Es gibt ja auch sogenannte Butterflies, die man unter der Kleidung tragen und bei Bedarf bzw. Langeweile aktivieren kann - da sind zehn Stunden in der Woche schnell beisammen, könnte ich mir zumindest vorstellen.

@ donna:

Habe gestern einen völlig verrückten Beitrag im Fernsehen gesehen: Da gibt es eine Frau in Thailand, die klopft/knetet/kneift deine oberen Weiten so lange, bis sich der Brustumfang tatsächlich vergrössert.
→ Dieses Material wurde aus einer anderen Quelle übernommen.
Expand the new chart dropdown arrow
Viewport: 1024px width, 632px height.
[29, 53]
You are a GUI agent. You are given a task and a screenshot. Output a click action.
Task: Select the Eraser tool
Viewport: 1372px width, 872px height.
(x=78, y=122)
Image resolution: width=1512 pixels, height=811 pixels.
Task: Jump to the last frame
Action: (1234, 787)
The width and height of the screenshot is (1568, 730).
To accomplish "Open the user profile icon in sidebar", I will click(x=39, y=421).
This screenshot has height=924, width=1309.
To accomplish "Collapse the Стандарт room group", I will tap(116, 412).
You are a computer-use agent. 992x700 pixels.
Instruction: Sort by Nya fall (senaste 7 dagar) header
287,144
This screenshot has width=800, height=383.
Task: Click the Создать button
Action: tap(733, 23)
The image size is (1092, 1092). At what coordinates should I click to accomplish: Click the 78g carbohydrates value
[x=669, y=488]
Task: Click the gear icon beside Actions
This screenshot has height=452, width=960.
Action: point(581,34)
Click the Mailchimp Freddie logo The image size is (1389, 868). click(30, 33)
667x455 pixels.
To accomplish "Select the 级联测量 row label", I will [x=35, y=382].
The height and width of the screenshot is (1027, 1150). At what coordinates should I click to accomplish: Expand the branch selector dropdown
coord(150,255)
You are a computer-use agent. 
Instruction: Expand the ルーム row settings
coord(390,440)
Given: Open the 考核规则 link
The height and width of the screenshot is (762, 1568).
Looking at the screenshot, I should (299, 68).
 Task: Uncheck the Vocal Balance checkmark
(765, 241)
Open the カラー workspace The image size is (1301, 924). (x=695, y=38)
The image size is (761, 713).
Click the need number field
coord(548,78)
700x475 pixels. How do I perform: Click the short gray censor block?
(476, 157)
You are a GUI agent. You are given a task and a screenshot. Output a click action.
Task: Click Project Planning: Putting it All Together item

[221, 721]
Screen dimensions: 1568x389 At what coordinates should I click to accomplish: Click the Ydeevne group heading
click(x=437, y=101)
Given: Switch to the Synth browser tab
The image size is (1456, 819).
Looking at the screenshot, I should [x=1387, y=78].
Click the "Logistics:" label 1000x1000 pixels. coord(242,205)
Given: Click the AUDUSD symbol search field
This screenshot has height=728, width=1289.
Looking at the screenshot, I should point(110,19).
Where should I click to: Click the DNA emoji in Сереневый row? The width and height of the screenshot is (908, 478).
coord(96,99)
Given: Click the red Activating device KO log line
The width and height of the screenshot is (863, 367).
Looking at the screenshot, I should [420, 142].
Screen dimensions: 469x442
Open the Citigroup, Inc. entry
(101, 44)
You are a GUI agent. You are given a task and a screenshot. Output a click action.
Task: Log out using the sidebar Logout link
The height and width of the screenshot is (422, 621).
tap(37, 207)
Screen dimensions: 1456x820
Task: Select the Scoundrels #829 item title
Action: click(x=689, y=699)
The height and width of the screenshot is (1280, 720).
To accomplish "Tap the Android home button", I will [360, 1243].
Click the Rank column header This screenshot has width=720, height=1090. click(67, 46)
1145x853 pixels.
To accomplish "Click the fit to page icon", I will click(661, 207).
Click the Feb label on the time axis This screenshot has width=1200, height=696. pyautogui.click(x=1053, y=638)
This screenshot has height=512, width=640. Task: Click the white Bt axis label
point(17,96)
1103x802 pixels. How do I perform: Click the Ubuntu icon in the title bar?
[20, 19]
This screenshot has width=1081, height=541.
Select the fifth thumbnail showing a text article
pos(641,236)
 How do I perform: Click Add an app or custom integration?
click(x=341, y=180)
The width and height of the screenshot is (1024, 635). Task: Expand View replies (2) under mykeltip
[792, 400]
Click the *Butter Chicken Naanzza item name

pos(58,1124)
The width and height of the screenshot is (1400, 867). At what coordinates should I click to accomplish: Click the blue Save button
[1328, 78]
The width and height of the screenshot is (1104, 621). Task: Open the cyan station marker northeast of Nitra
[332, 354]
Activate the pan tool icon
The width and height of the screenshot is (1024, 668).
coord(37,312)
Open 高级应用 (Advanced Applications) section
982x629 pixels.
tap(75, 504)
Die Reporterin hat es am eigenen Leib getestet und mit Massband nachgemessen! Sie würde es allerdings nicht wieder machen lassen. Ist wohl nicht Maso, die Gute! Oder liegt es etwa am Preis für die Prozedur?!

@ Lucia:

Es gibt einen Hersteller in Deutschland, der Dildos aus Holz drechselt. Die Nachfrage soll groß sein!

Das wäre doch ein schönes und sinnvolles selbstgemachtes Weihnachtsgeschenk - wenn man denn handwerklich begabt ist.